Politics & Policy

Homeschooling as Scapegoat

Politicians blame homeschooling for tragedies it had nothing to do with.

Homeschooling is rarely in the news. This is the way most homeschoolers like it. We tend to be the kind of people who prefer to be left alone. When homeschooling does make headlines, it’s almost always because some politician wants to exploit a tragedy in order to rein in homeschooling, regulate it, or ban it outright.

In Connecticut, where I live, Democratic governor Dannel Malloy appointed a blue-ribbon commission to examine the causes and consequences of Adam Lanza’s December 2012 murder spree at Sandy Hook Elementary School in Newtown. Among the panel’s recommendations was tighter regulation of homeschoolers in the state.

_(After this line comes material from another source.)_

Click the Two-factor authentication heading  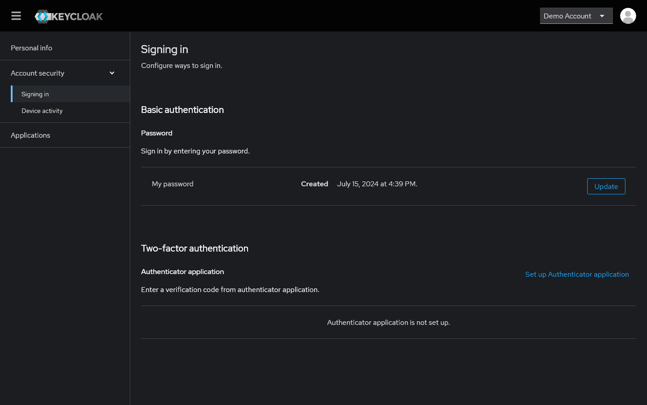pyautogui.click(x=195, y=248)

The commission — which included two high-ranking members of the teachers’ unions, but no one from a homeschooling family — persisted with its recommendation even after it was proved that Lanza had never been homeschooled. And it recommended giving local education bureaucrats even more power over homeschooling families’ decisions, despite the Newtown school system’s epic failure to help Lanza overcome his severe mental illness.

Something similar happened in Ohio in 2013. State senator Capri Cafaro introduced a bill requiring homeschooling parents to submit to multiple interviews and background checks after 14-year-old Theodore “Teddy” Foltz-Tedesco was tortured and murdered by his mother’s boyfriend. Teddy’s mother had pulled her kids out of school after teachers noticed signs of abuse and reported them to the authorities.

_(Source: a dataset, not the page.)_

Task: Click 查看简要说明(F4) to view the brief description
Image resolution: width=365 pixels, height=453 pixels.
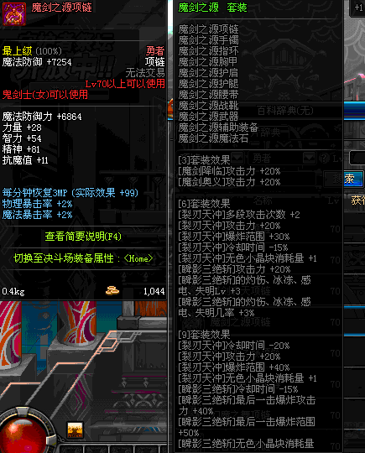Action: pos(83,237)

According to reports, family, friends, and neighbors also knew the abuse was happening and attempted multiple times to intervene. They had contacted local social-service agencies, which should have investigated Teddy’s mistreatment and stopped it. For some reason, they didn’t. As in Connecticut, though, the Ohio bill would have further empowered that broken system and restricted the rights of homeschoolers. Cafaro ultimately withdrew it.

The latest attack on the rights of homeschoolers comes from Michigan, where state representative Stephanie Gray Chang plans to introduce a bill requiring any homeschooled student to join a registry maintained by the local school district. The bill is a response to the recent discovery that a Detroit mom had killed her two children and put their bodies in the freezer. When school officials called to inquire about the children, their mother, Mitchelle Blair, claimed she was homeschooling them. Chang wants to force homeschoolers to submit to twice-yearly in-person visits from a “community representative.”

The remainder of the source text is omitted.